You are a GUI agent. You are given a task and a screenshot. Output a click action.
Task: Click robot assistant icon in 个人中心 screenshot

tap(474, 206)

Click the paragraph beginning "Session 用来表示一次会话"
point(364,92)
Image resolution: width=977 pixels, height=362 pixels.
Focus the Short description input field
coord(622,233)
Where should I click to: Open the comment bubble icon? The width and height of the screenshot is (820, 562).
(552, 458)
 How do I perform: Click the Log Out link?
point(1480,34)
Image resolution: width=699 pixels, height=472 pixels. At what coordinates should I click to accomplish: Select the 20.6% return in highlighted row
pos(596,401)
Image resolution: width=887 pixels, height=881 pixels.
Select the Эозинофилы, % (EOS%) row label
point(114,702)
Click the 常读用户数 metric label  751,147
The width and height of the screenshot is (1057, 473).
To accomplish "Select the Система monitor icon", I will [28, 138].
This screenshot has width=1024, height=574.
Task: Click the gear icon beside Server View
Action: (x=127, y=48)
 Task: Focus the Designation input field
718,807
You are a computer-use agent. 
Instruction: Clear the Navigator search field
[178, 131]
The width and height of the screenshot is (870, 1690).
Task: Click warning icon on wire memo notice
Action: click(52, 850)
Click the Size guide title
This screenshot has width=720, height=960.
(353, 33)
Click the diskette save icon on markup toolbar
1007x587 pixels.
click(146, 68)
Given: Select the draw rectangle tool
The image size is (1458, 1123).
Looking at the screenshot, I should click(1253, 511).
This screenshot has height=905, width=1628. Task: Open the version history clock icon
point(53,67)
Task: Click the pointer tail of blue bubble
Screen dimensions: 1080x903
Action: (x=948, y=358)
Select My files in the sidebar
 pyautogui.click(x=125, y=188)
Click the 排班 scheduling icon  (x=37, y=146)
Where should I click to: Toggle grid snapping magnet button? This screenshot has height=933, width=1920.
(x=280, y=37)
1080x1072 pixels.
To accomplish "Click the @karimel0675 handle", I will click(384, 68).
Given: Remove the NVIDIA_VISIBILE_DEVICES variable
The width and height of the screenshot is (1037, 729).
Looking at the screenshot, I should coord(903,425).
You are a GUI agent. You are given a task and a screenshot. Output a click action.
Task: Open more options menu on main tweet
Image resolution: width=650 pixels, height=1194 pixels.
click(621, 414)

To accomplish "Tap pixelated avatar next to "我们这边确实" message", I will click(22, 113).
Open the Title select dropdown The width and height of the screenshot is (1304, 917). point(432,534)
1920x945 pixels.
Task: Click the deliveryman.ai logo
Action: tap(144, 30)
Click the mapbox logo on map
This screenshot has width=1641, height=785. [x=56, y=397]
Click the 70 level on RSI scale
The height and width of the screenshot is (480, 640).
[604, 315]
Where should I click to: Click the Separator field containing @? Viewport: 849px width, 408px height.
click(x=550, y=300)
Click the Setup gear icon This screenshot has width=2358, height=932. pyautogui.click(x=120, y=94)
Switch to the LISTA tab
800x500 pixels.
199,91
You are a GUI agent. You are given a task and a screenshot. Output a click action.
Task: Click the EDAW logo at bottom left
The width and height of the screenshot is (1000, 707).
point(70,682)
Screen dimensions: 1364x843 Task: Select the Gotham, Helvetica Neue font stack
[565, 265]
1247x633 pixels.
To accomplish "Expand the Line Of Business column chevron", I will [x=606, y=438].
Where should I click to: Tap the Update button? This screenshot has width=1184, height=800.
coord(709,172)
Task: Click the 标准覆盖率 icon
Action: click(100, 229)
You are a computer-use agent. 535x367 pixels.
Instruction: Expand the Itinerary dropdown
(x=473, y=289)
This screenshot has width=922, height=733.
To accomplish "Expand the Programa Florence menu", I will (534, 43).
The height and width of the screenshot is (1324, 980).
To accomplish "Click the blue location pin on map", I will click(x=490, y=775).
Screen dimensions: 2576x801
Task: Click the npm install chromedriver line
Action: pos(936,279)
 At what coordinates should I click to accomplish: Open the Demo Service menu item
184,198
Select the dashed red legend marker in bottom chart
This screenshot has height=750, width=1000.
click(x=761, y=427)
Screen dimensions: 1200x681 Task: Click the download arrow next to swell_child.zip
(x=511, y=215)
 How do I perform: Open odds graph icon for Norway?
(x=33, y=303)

* Task to complete: Find the string "computer" in the data. Report each line it appears in.

* Solution for this exercise:
You are a computer-use agent. 
You are a computer-use agent. 535x367 pixels.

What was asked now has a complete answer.